> _TEXTE À ÉTUDIER_
━━━

Mais les imperfections demeurent, trop nombreuses. Leur persistance est désormais vécue comme un échec, voire comme un renoncement à un idéal d’universalité et de solidarité, auxquels les Français sont légitimement attachés. Pour tenir compte de cette situation, vous avez présenté, madame la ministre, avec Geneviève Fioraso, les grandes lignes de la stratégie nationale de santé, qui va engager la politique sanitaire de la France pour les prochaines années. Le principe est à la fois novateur et simple : il s’agit de repenser l’organisation de l’offre de soins à partir d’objectifs de santé publique.
Le présent PLFSS en esquisse déjà un certain nombre de contours, avant la loi annoncée pour 2014. Je citerai, sans être exhaustif, la rémunération d’équipes de santé, le financement de coopérations entre professionnels de santé, le déploiement de la télémédecine, la rénovation en profondeur de la stratégie de soutien à l’investissement en établissements de santé, de nouveaux moyens en faveur des personnes âgées et handicapées, la simplification de l’accès à l’innovation en santé pour les hôpitaux.

━━━

> _DONNÉES ENREGISTRÉES_
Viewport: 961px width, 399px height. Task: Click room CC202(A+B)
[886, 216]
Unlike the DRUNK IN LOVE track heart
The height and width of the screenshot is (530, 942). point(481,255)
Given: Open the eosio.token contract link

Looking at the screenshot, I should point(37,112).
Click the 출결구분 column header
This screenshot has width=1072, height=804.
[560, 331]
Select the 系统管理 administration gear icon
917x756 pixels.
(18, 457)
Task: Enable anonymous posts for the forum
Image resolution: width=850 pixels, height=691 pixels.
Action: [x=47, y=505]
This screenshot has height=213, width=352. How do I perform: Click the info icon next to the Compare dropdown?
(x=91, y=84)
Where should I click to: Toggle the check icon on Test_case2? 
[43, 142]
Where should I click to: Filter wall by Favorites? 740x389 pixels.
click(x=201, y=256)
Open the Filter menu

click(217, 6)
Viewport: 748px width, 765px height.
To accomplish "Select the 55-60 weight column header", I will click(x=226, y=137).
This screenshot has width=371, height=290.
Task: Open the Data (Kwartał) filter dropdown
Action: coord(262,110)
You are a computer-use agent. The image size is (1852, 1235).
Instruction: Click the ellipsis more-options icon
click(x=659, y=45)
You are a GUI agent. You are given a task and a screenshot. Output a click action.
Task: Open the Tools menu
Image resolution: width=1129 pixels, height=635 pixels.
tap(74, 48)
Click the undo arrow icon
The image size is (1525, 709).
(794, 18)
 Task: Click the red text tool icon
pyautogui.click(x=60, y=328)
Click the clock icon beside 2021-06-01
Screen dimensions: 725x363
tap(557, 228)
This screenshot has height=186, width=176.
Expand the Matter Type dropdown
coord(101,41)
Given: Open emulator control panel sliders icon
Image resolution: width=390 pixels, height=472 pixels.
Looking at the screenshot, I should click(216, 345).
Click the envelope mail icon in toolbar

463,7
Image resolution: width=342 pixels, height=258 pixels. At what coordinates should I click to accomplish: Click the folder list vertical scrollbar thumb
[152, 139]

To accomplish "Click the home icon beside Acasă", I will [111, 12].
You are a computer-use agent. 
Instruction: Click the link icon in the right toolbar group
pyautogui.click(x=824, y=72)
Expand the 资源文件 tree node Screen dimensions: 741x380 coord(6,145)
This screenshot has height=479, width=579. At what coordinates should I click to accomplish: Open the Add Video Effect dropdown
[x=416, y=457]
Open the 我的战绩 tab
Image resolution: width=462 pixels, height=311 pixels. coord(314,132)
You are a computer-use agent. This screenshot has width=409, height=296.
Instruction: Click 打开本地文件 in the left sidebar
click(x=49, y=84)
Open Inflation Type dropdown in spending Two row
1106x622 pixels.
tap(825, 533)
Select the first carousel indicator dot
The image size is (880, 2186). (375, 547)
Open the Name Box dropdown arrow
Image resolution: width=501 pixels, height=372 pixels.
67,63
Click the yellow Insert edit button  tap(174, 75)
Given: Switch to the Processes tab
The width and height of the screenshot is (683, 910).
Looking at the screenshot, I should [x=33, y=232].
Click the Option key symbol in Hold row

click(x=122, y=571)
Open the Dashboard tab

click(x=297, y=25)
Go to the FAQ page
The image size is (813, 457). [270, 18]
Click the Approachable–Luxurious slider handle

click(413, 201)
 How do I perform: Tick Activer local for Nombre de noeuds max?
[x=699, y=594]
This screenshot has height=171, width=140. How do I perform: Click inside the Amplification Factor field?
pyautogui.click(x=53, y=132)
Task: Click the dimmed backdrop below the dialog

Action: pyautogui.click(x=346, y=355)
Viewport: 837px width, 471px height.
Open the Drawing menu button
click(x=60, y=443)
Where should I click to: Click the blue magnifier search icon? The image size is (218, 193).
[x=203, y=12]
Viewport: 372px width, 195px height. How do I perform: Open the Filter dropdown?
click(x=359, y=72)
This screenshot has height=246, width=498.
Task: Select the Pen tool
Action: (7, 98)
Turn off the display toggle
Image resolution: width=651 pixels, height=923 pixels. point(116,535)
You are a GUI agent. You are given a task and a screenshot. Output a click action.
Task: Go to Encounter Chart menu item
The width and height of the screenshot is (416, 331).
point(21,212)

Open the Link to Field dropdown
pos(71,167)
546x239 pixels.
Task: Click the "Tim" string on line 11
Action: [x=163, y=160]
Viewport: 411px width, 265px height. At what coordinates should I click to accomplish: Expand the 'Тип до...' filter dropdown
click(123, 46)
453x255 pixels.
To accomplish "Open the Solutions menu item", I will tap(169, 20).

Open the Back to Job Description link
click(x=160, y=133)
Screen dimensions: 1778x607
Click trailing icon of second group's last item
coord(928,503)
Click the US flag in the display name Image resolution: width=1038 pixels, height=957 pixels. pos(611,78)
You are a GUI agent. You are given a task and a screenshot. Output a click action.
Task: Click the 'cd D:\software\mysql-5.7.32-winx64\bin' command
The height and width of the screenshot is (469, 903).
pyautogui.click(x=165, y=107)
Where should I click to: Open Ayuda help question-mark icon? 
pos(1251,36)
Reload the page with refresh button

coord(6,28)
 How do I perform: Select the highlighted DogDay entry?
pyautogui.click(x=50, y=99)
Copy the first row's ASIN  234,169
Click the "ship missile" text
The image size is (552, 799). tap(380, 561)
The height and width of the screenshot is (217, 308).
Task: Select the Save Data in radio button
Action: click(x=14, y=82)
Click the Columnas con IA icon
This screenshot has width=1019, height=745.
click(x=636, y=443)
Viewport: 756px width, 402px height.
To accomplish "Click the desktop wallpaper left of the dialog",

━━━

> _SÉRIE DE TÂCHES_
A - D'après le texte sur la stratégie nationale de santé, pour quelle raison cette stratégie a-t-elle été présentée ? Répondez en une à trois phrases.
B - Poursuivez le texte sur la stratégie nationale de santé après sa dernière phrase.
Les lignes proviennent d'une autre source que le texte.

> _RÉPONSES ATTENDUES_
A - Elle a été présentée pour tenir compte d'une situation où les imperfections restent trop nombreuses. Leur persistance est vécue comme un échec, voire comme un renoncement à un idéal d'universalité et de solidarité auquel les Français sont légitimement attachés.

B -
Pour ce qui est du mode de financement des hôpitaux, vous poursuivez, et la majorité vous soutient, la sortie progressive du tout T2A, et introduisez une modulation des tarifs en fonction des volumes d’actes réalisés. Je défendrai, au travers d’un amendement, la prise en compte de la pertinence des soins dans cette régulation prix-volumes, car ce n’est pas parce qu’un acte est réalisé plus fréquemment d’une année sur l’autre qu’il n’est pas justifié ; par ailleurs, changer trop brutalement les règles de fonctionnement de la tarification à l’hôpital risquerait de créer trouble et anxiété chez un secteur hospitalier trop souvent amené, par le passé, à se réadapter sous la contrainte.
En ce qui concerne le financement de la protection sociale, je suis très sensible à l’annonce que vous avez faite de stopper net l’effritement de la prise en charge des soins par l’assurance maladie obligatoire. Vous connaissez mon engagement à faire mieux rembourser des soins onéreux, comme les prothèses optiques, dentaires ou auditives, des soins indispensables au bien-être et à l’autonomie des personnes, mais auxquels les Français renoncent bien trop souvent. Je suis également sensible à la révision annoncée des contrats dits responsables des complémentaires, contrats qui devront à l’avenir être aussi plus visibles, mieux lisibles pour les usagers, trop souvent perdus dans une jungle d’offres dans laquelle les professionnels de santé eux-mêmes peuvent se perdre.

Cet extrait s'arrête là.